Pero también me duelen las víctimas remotas de esta situación, las del neoliberalismo impuesto por las multinacionales a esa tercera parte de la humanidad que se ha estado muriendo de hambre ante la mirada impasible de los que dominan nuestro mundo global antes y después de la caída del muro.

Pedro Arrupe, muerto ahora hace once años, había intuido tal hecatombe. Percibía cómo estábamos instalándonos ya durante los años setenta en un cambio radical y demasiado rápido, que «no se realiza en forma rectilínea y homogénea, sino en medio de fuertes tensiones y conflictos. Un mundo que él veía sufriendo por las consecuencias de un colosal «desorden»: «La riqueza -decía-, en vez de servir para cubrir las necesidades primarias de la mayor parte de la población, frecuentemente se utiliza mal y se despilfarra»; y, tras un diagnóstico de lo que se gasta en armas y elementos de destrucción, este privilegiado testigo de la bomba atómica, argüía que la única solución no podía alcanzarse «cambiando simplemente las estructuras y las instituciones, si no se cambia también el pueblo que vive en ellas». Un cambio personal que ya comenzamos a advertir como un imperativo en el estallido de la solidaridad, y una revolución global, a través de unas organizaciones internacionales que Arrupe apreciaba como de capital importancia para la transformación mundial.

Estaba convencido de que la sociedad del futuro tenía que ser «una sociedad frugal», absolutamente necesaria «para la supervivencia material y social del género humano». Y añadía: «Al consumista egocéntrico, egoísta, obsesionado más por la idea de poseer que de ser, esclavo de las necesidades que él mismo se crea, insatisfecho y envidioso, y cuya única regla de conducta es la acumulación de beneficios, se opone el hombre servidor, que no aspira a poseer más, sino a ser mejor, a desarrollar su capacidad de servir a los demás en solidaridad y sabe contentarse con lo necesario».

Cuando escribo estas líneas, aún resiste un grupo talibán escondido en las inaccesibles cuevas afganas; la espiral de violencia y locura colectiva entre palestinos e israelíes sigue sangrando tras catorce intentos fallidos de paz. La UE se siente incapaz de parar tanto conflicto. Y todos los ojos continúan pendientes de Mr.Bush y de los dos potentes reflectores que hoy en sustitución de «las gemelas» ya no sabemos si piden paz o venganza.

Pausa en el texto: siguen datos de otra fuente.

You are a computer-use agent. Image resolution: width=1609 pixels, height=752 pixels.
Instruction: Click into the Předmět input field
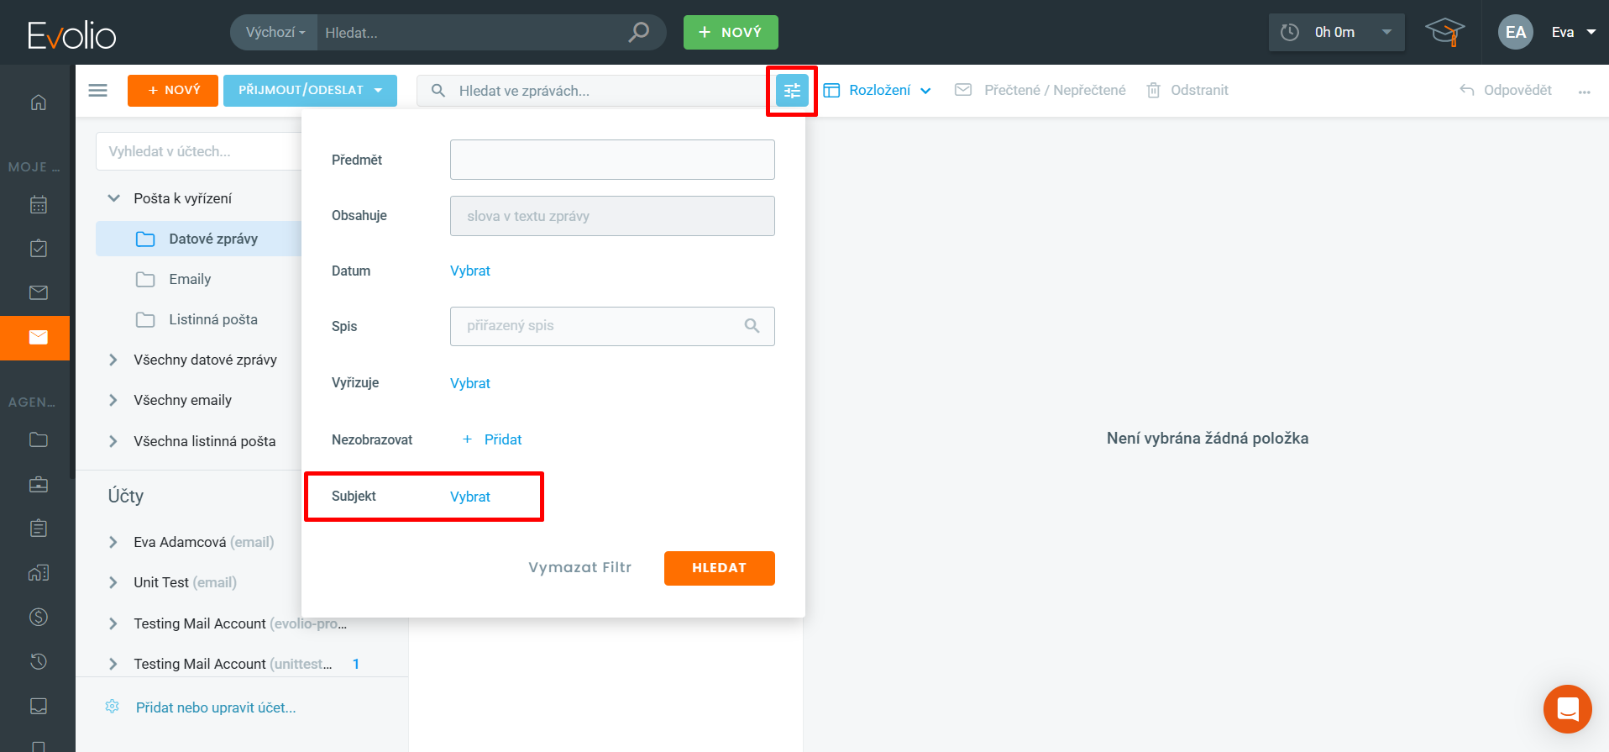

La verdadera paz se gana palmo a palmo con los convoyes de ayuda humanitaria de las ONG que se juegan el tipo en los campos de refugiados. Se entabla en los pupitres de las escuelas del Tercer Mundo, en el diálogo entre culturas y religiones, en el despegar del desarrollo y la solidaridad.

En fin recuerdo que Pepe, mi amigo el del bar, después de servirme un tinto, me decía entonces entre chistes sobre las Torres Gemelas: «¿Sabes? De todo esto lo único que he sacado en claro es que existen un montón de países ahí al lado que acaban en «-tan» de los que no tenía ni idea. Y es que esos nunca salían por la tele».»No te preocupes, enseguida dejarán de salir», le respondí aquel día. El tiempo parece que me está dando la razón. Las gemelas o lo que las sustituyan se reconstruirán con mucha «chispa de la vida». USA se ha preocupado ya de recordarnos que el dólar vuelve a estar fuerte. Y aquí cerca, muy ocupados con «Operación Triunfo», en Almería, ya no hay trabajo para magrebíes y sí para polacos y otros países del Este, que van a ser pronto del «club europeo». Los estadounidenses no se han recuperado del susto y, aunque en Manhattan cada noche enciendan en su lugar esos dos potentes haces de luz, las torres todavía parecen arrojar mucha sombra sobre la llamada «sociedad del bienestar». Y es que la luz tiene que salir de dentro.